Carlos Federico Bellone
Edición Impresa | 25 de Febrero de 2019 | 03:05

Tan riguroso consigo mismo como afable en el trato con sus pacientes y alumnos, incansable a la hora de perseguir la excelencia profesional como herramienta para atenuar padecimientos y salvar vidas, Carlos Bellone hilvanó una fecunda trayectoria médica y docente. Su fallecimiento, a los 88 años, provoca dolor entre quienes valoraron la calidad humana, la mesura y la sabiduría que imprimió a su desempeño en diferentes ámbitos de salud pública y privada, y la Universidad Nacional.
Hijo de María Pastena y León Cándido Bellone -propietario de una conocida ferretería de diagonal 80-, hermano menor de José, Carlos Federico nació en Tolosa el 24 de agosto de 1930. Poco después, su familia se mudó a una casona de 48 entre 1 y 2, muy cerca de la Anexa y el Nacional, donde cursó primaria y secundaria y compitió con éxito en torneos juveniles de atletismo.
Doctorado en Clínica Médica en 1956, tras un brillante paso por la UNLP, creó una sala de emergencias en Berazategui junto con sus colegas Horacio Inchauspe y Adolfo Brook. En paralelo, empezó a frecuentar el Policlínico, donde llegó a ser jefe de la Sala I, e instaló su consultorio en 41 entre 7 y 8. A inicios de los ‘80, fue convocado al plantel del entonces flamante hospital Rossi, en el que se convertiría en poco menos que una leyenda, como subdirector de Clínica. También atendió en el Sanatorio Ipensa.

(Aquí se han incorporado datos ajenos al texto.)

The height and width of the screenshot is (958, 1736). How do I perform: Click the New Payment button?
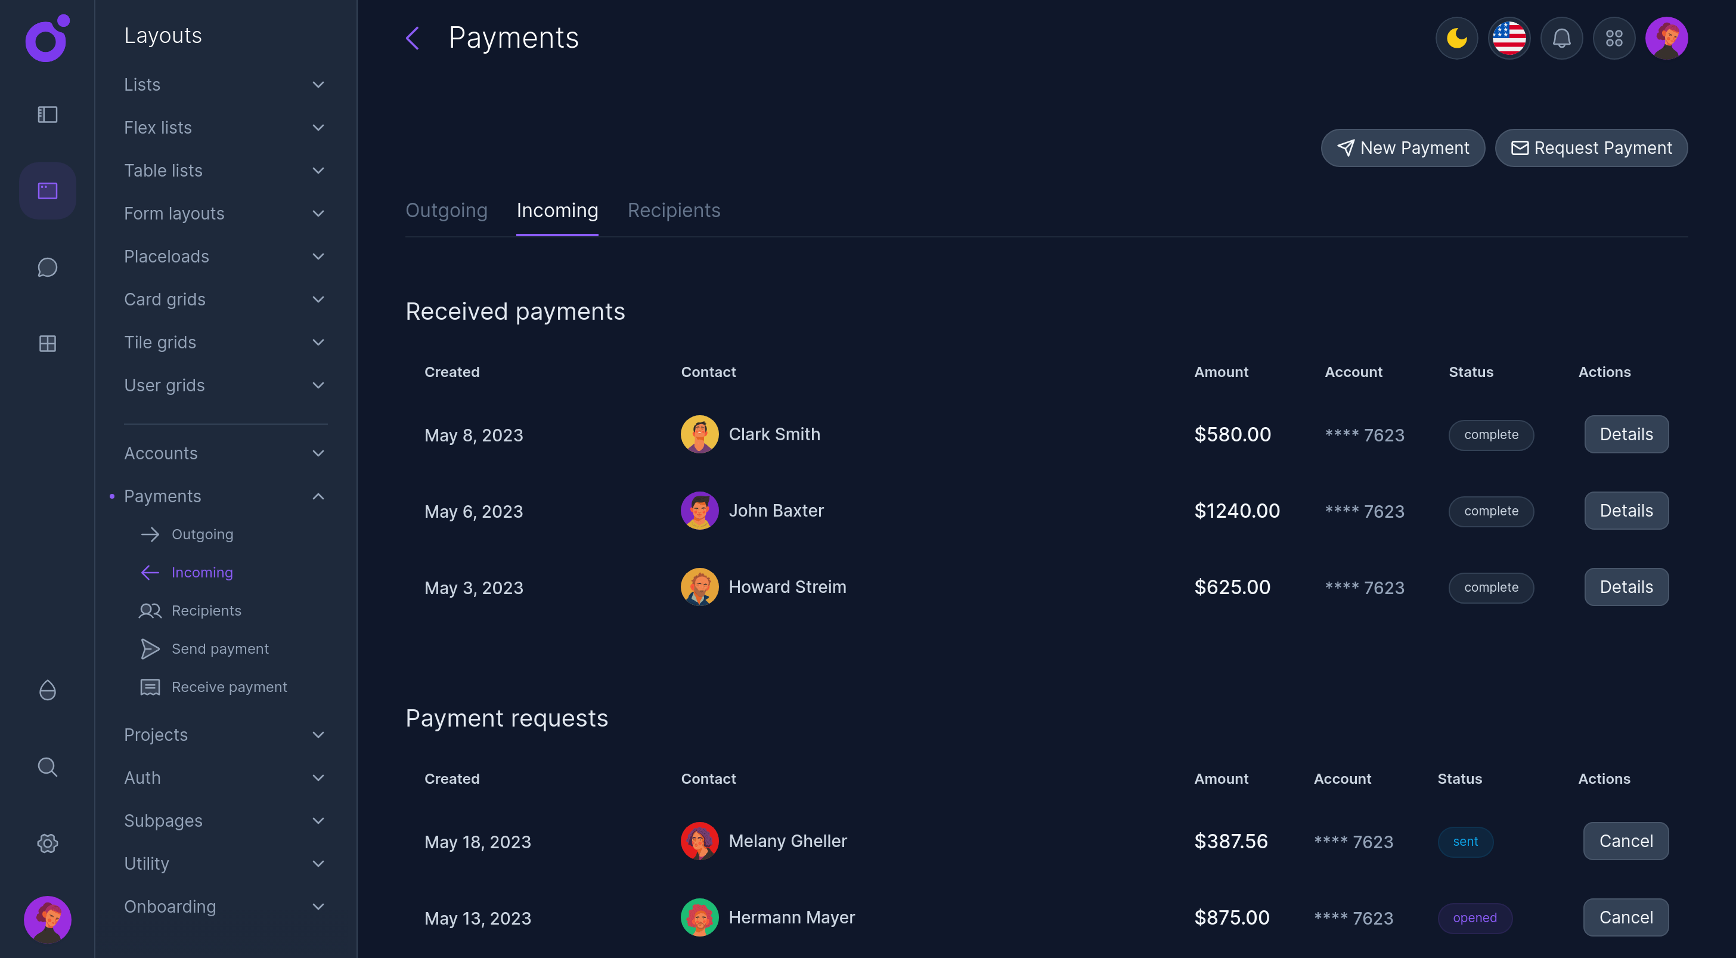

Consejero académico de la facultad de Ciencias Médicas entre 1983 y 1986, tuvo un breve paso por la administración pública provincial. Y fue profesor titular de la cátedra de medicina interna “B” de la UNLP.
Casado en 1956 con Hebe Amalia Oyhanarte, tuvo dos hijas, Diana Amalia y Mariana Graciela -ambas médicas-, que se prolongaron en cinco nietos: Sebastián, Graciana y Luciano Rosa, Ayelén y Juan Pablo Iñigo, y en una bisnieta, Clara Iñigo Sorensen. En 1987, cuatro años después de enviudar, contrajo enlace en segundas nupcias con Mabel Olga Cepeda, quien fue su compañera hasta su fallecimiento en 2014.
Más afecto a la discreción de las bambalinas que a los fulgores de los grandes escenarios, casi infalible en sus diagnósticos, “El Master”, como lo llamaban sus pares, se levantaba a las 4 cada mañana para estudiar tres horas antes de salir a trabajar. Cazador y pescador, culturalmente inquieto, recientemente había abrazado el dibujo y la pintura como modos de expresión.